Why weren't the waves noticed before? The sine waves in binding site sequences cannot be seen with a method often used to handle sequences. Most molecular biologists will collect binding sites or other sequences, align them, and then determine the most frequent base at each position. This is called a `consensus sequence'.
Suppose that a position in a binding site has 70% A, 10% C, 10% G and 10% T. Then if we make a consensus model of this position, we could call it `A'. This means that when we come to look at new binding sites, 30% of the time we will not recognize the site! If a binding site had 10 positions like this, then we would be wrong (1 - 0.710) = 97% of the time! Yet this method is extremely widespread in the molecular biology literature.
For example, a Fis binding site in the tgt/sec promoter was missed even though four pieces of experimental data pointed to the site. Although the site was 2 bits stronger than an average Fis site, it was overlooked because it did not match the consensus used by the authors [24]. We tested the site experimentally and found that it does indeed bind to Fis [25]. Likewise the sine waves were missed before information analysis was done because creating a consensus sequences smashes the delicate sequence conservation in natural binding sites. Surprisingly, in retrospect, information theory provides good ``instrumentation'' for understanding the biology of DNA sequences.
In addition, information theory has been shown to be quite useful for biomedical applications. My colleague Pete Rogan found a paper that claimed to have identified a T to C change at a splice acceptor site as the cause of colon cancer. Presumably, the reason that the authors thought this is that the most frequent base at that position is a T. Then they apparently forgot that almost 50% of the natural sites have a C, so when they came across the T to C change it was misinterpreted as a mutation.
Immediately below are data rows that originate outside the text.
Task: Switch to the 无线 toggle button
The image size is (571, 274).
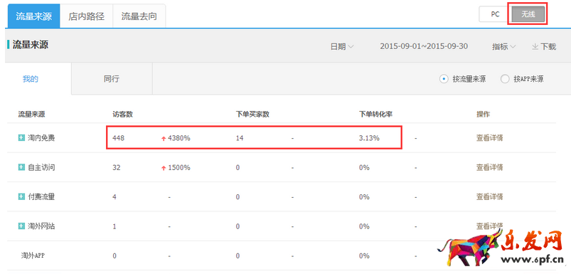Action: [528, 14]
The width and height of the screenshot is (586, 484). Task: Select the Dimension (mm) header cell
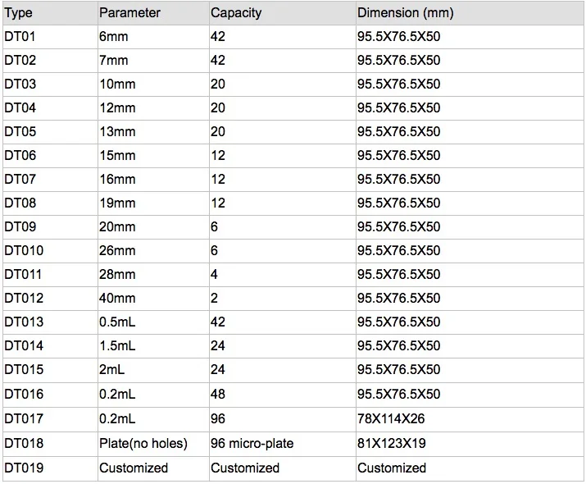point(405,13)
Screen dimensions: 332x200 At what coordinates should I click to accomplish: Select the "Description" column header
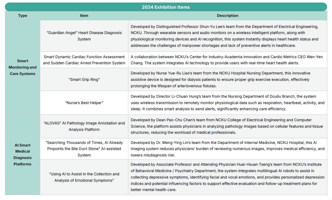pyautogui.click(x=228, y=16)
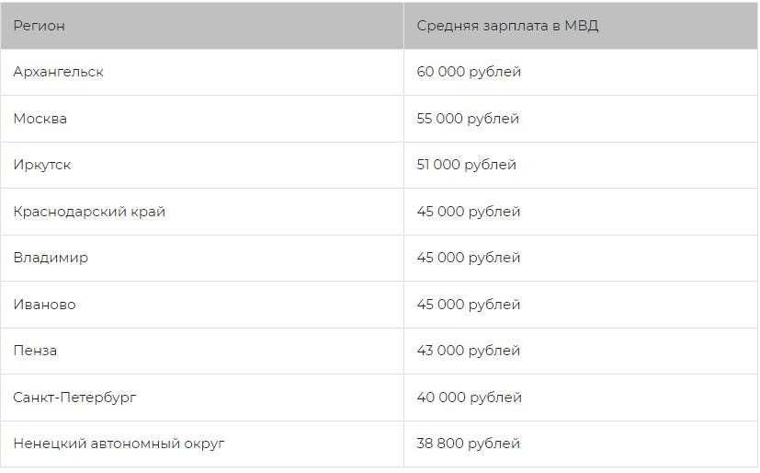Select the "Иваново" region cell
The image size is (760, 473).
coord(44,305)
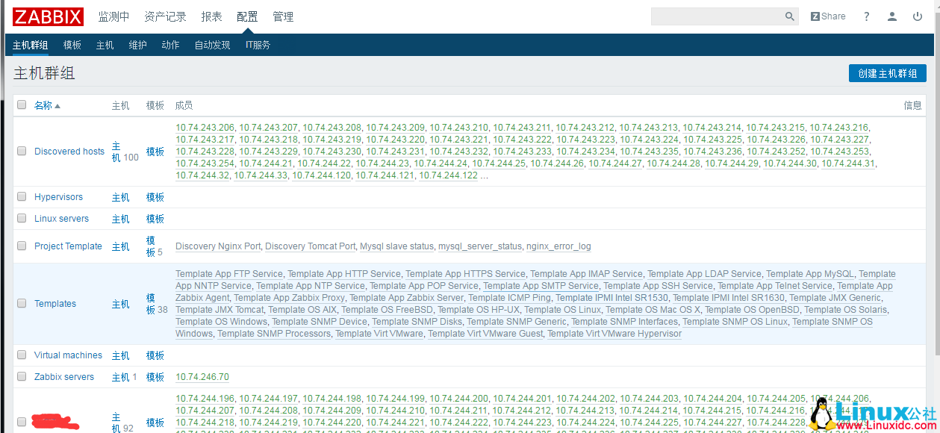Click the search magnifier icon

[789, 16]
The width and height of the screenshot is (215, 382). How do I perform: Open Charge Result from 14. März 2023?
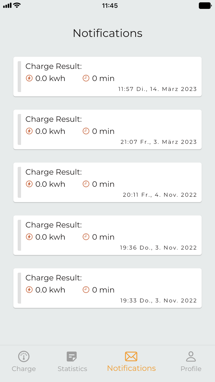coord(108,76)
Using information theory we were able to show that this is unlikely [26]. Our prediction was confirmed by experimental work which showed that of 20 normal people, 2 people had the change. If the initial claim had been made in a doctor's office it would have been a misdiagnosis, with legal ramifications. Since that time we have analyzed many splice junctions in a variety of genes and we have found that the information theory approach is powerful [27,28,29,].
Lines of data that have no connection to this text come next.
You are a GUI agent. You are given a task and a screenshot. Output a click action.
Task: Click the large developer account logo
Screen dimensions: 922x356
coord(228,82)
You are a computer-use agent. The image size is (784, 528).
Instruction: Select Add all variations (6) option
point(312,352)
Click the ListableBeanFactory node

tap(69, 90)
Consensus sequences apparently cause some scientists to make a classical scientific error. The first time that promoter binding site sequences were obtained (by David Pribnow) they were aligned. How can one deal with this fuzzy data? One way is to simplify the data by making a model, the consensus sequence. Although biologists are well aware that these frequently fail, they apparently don't recognize that the problem is with the model itself, and as a consequence they will often write that there is a consensus site in such and such a location and that, for example a protein binds to the consensus [31]. That is, they think that the model (a consensus sequence) is the same as the reality (a binding site). But a model of reality is not reality itself. This problem has a Zen-like quality, since even our perceptions are models of reality. Indeed, it is now thought that our minds are running a controlled hallucination that is continuously matching data coming from our senses, and when there is no input or a mismatch, some rather odd illusions occur [32].
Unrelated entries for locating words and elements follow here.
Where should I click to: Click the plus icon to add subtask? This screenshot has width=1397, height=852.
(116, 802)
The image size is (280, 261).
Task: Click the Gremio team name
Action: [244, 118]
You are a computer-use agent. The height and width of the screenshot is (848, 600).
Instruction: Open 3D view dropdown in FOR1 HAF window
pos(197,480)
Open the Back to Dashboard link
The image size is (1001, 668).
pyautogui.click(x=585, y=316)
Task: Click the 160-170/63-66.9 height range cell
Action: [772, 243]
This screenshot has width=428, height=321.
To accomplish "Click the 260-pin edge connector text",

We have developed two models that use information theory to get away from the errors caused by using consensus sequences. The first is a graphic called a sequence logo [33]. (An example is Fig. 1.2.) Sequence logos show an average picture of binding sites. Fortunately the mathematics of information theory also allows one to compute the information for individual binding sites and these models are called sequence walkers [34,24]. Many examples of logos and walkers can be found in the references or at my web site.
Consensus sequences are dangerous to use and should be avoided. Using the best available instrumentation can be critical to science. We should always be aware that we are always working with models because no model fully captures reality.